**** Excerpt to read ****
Short History of Craig County, Oklahoma

1803 The United States acquired most of the area that is now Oklahoma as part of the Louisiana Purchase. Panhandle remained under Spanish control.
1812 Most of present-day Oklahoma became part of the Missouri Territory.
1819 Most of present-day Oklahoma became part of the Arkansas Territory.
1821 Missouri become the Twenty-fourth State.
1828/29 Cherokee and Choctaw moved out voluntarily to Indian Territory, (old settlers).
1830 The western part of the Louisiana Purchase, including the Arkansas Territory, was designated as the Indian Territory.
1833 The Creek, Seminole and Chickasaw Indian tribes came to Indian Territory.
1836 Arkansas becomes Twenty-fifth State.
1838/39 The forced removal of the Cherokee Indians over the Trail of Tears. Eight of the nine Cherokee District formed, The Cherokee Districts are Flint, Going Snake, Delaware, Sequoyah, Illinois, Canadian, Saline. & Tahlequah.
1845 Texas becomes the Twenty-eighth State.
1854 The Indian Territory was limited to the area of what is now Oklahoma. Five-mile strip across southern boundary of Kansas was known as neutral lands. Crawford and Cherokee counties Kansas were neutral land was in the Delaware District, IT. until after the Civil War.
1856 Cooweescoowee. District formed from the western portion of Saline District.
1860 Federal Census (white man in Oklahoma) at the end of Yell County, AR census roll.
1860 Coody's Bluff in Nowata County, six miles E. of Nowata post office began 5 May 1860. Prior to the Civil War was 42 post offices had been established in all of Indian Territory. Because of the sparse settlement on the Prairie Plains, one of the closest to what was later Craig County was at Coody's Bluff What few families there were did their trading and got their mail at Chetopa, Kansas. Before the outbreak of the Civil War, only 13 of the twenty-nine post offices were in Cherokee Nation. Only Fort Gibson, Tahlequah and Flint survived the war. Flint dated back to 1846.
**** Data provided ****
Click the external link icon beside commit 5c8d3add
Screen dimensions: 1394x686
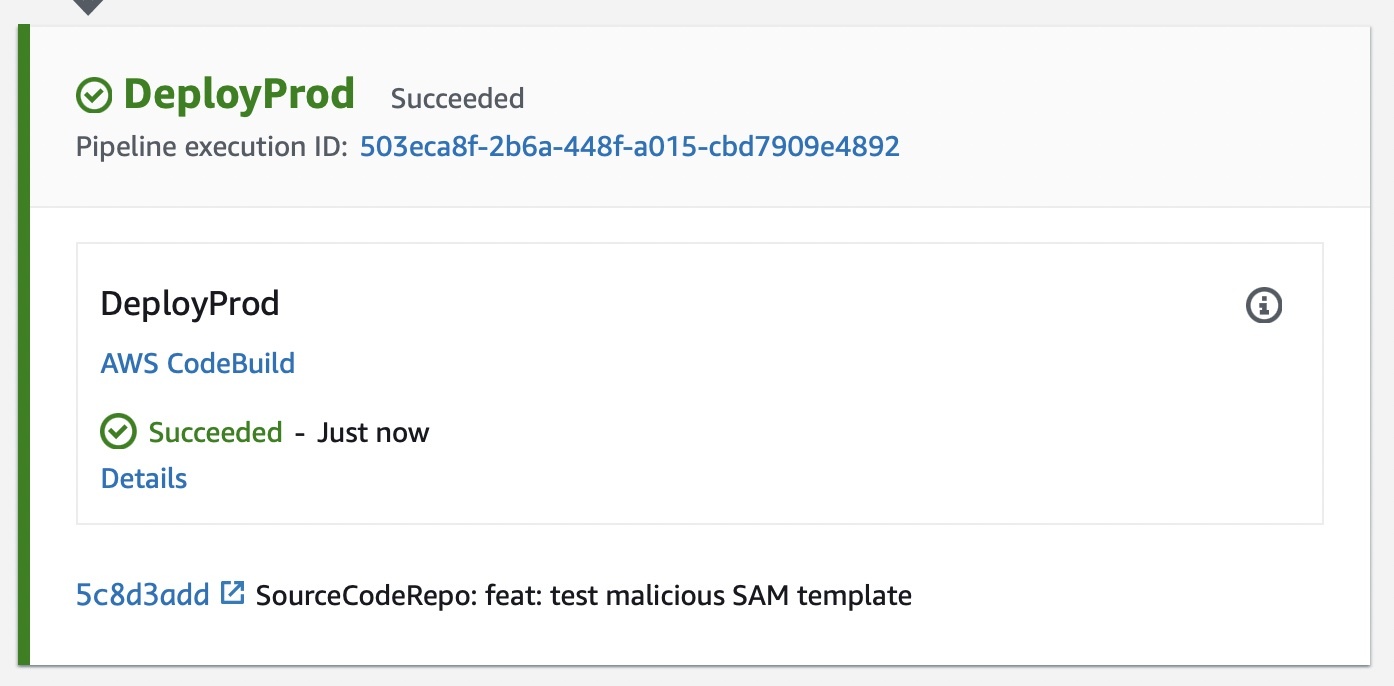point(232,592)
****
## Exercise set
• a. From the Craig County history, copy the passage that begins at the words "1833 The Creek, Seminole" and stop after "the Twenty-eighth State.".
• b. Extend the Craig County history with further entries, starting after its final sentence.

## Answers by task
• a.
1833 The Creek, Seminole and Chickasaw Indian tribes came to Indian Territory.
1836 Arkansas becomes Twenty-fifth State.
1838/39 The forced removal of the Cherokee Indians over the Trail of Tears. Eight of the nine Cherokee District formed, The Cherokee Districts are Flint, Going Snake, Delaware, Sequoyah, Illinois, Canadian, Saline. & Tahlequah.
1845 Texas becomes the Twenty-eighth State.

• b.
1861 Kansas became the Thirty-fourth State.
1861 The Five Civilized Tribes sided primarily with the Confederacy and raised the Confederate Indian Brigade and the Indian Home Guard. They fought in battles in the Arkansas and Oklahoma area.
1865 The Civil War ends.
1865 Between 1865 and 1889, cattlemen, railroaders, soldiers, and settlers lived within Indian Territory's borders before settlement was legally permitted.
1871 Vinita came into existence seven years after the end of the Civil War. The war had left the Cherokee Nation a field of destruction.
1871 The rail lines came through which is now Craig County. Vinita known as "The Junction" was ready to become a new trading and shipping point for the Cherokee Nation.
1890 In May, Indian Territory was divided into Oklahoma Territory and Indian Territory. The area which is Craig County was part of two Cherokee District, West of Katy R.R. line was known as Cooweescoowee District and East of the tracks was Delaware District.
1890 Territory census was not destroyed. They were not housed with the federal censuses. (Townships in Craig County have numbers instead of names.)
pre 1907 Court records before State Hood check at Muskogee, OK and Ft. Smith, AR archives.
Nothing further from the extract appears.